School sanitation: the neglected development link
WaterAid in Nepal's photo exhibition
School Sanitation: the neglected development link
explored how a lack of basic sanitation services in schools affects education in
the Kathmandu Valley area.
Selected photos from the exhibition are featured in this slideshow:
It is essential to build more toilets for school children so that they do not get sick and can focus on their studies. Our public photo exhibition is just the first step of our school sanitation campaign.
Ashutosh Tiwari, WaterAid’s Country Representative in Nepal
The exhibition was staged in conjunction with local journalists at the Nepal Art Council Gallery in Kathmandu in
August 2011 as part of a campaign to call on the government to provide adequate toilet facilities for schools.
According to Nepal government policy, schools must ensure there is one toilet for every 50 students. However, WaterAid’s research shows that the average school toilet serves 127 students, nearly three times as many as the government recommends. Of Nepal’s 28,000 community schools, only 18,000 have toilets – with only 5580 providing separate toilets for girls.
Every year in Nepal, 10,500 children under the age of five die due to diseases related to unsafe water and poor sanitation. Every month teenage girls risk missing several days of class during their menstrual period or, worse, dropping out of school altogether because of a lack of toilet facilities, further entrenching the barriers caused by gender inequality. It is estimated that nearly two million female students have no access to toilets in school.

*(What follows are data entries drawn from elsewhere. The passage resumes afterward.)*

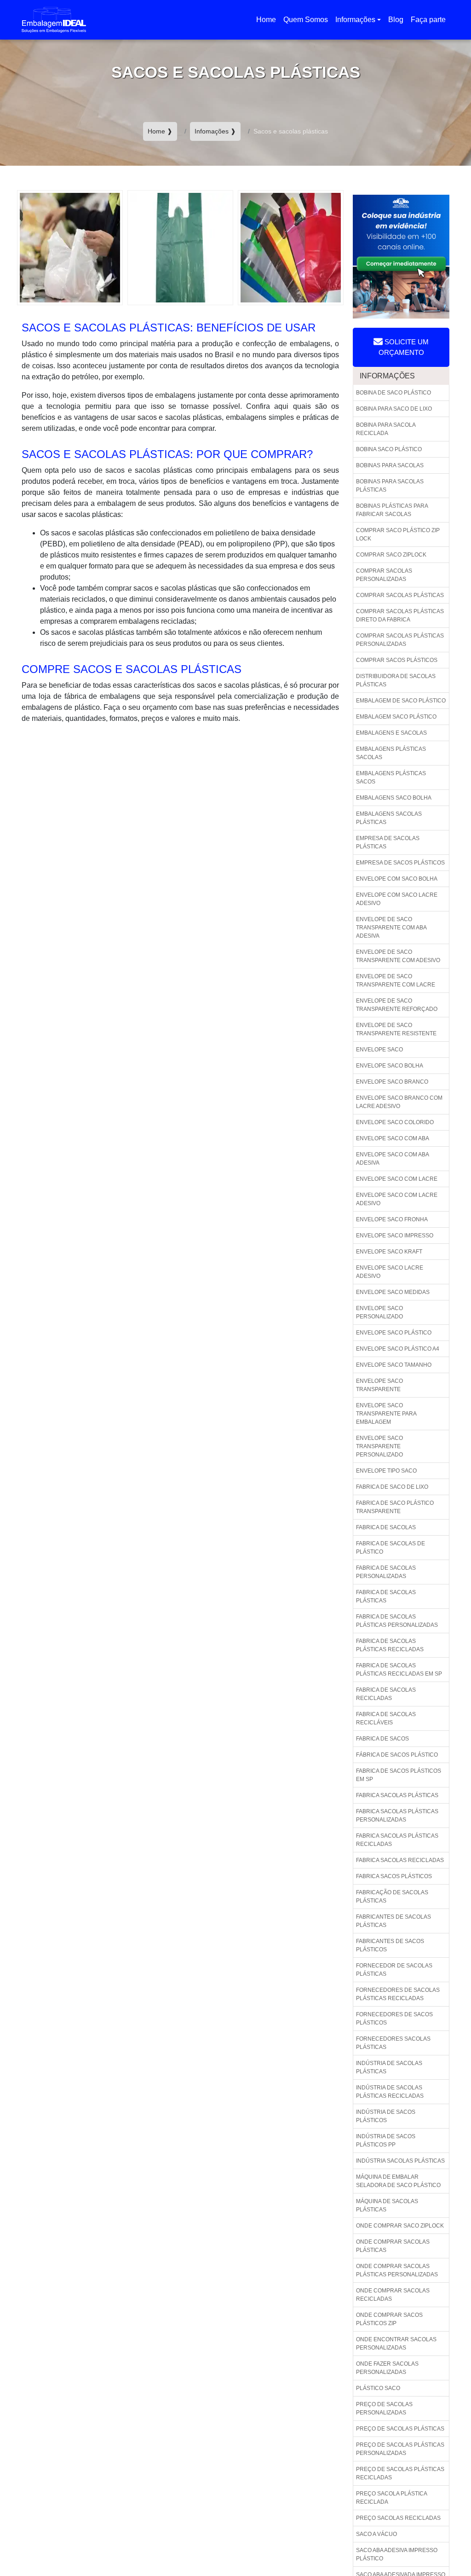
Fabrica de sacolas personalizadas (386, 1572)
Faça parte (428, 19)
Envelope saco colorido (395, 1122)
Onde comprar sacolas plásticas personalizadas (397, 2270)
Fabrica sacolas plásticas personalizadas (397, 1815)
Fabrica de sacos (382, 1738)
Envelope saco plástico (393, 1332)
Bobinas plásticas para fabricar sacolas (392, 510)
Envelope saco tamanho (393, 1365)
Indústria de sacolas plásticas (389, 2067)
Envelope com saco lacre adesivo (396, 899)
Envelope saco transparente (379, 1385)
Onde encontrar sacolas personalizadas (396, 2343)
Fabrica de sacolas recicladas (386, 1694)
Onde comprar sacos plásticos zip (389, 2319)
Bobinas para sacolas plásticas (390, 485)
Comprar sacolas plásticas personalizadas (400, 639)
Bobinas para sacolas (390, 465)
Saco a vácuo (376, 2534)
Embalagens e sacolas (391, 733)
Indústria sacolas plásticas (400, 2161)
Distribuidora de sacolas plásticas (396, 680)
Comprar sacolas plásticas (400, 595)
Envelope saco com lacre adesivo (396, 1199)
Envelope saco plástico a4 (397, 1349)
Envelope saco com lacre (396, 1179)
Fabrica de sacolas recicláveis (386, 1718)
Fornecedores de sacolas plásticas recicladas (398, 1994)
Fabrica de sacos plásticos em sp (398, 1775)
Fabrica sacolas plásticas (397, 1795)
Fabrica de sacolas (386, 1527)
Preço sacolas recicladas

WaterAid is calling for immediate action to be taken to provide separate toilets for girls and boys in schools, including access for disabled students and facilities to enable girls to hygienically manage their menstruation.
Ashutosh Tiwari, WaterAid’s Country Representative in Nepal, said: “Every child has a right to sanitation, and a lack of adequate facilities has a negative impact on education, health, dignity, security and economic growth.
“It is essential to build more toilets for school children so that they do not get sick and can focus on their studies. Our public photo exhibition is just the first step of our school sanitation campaign.”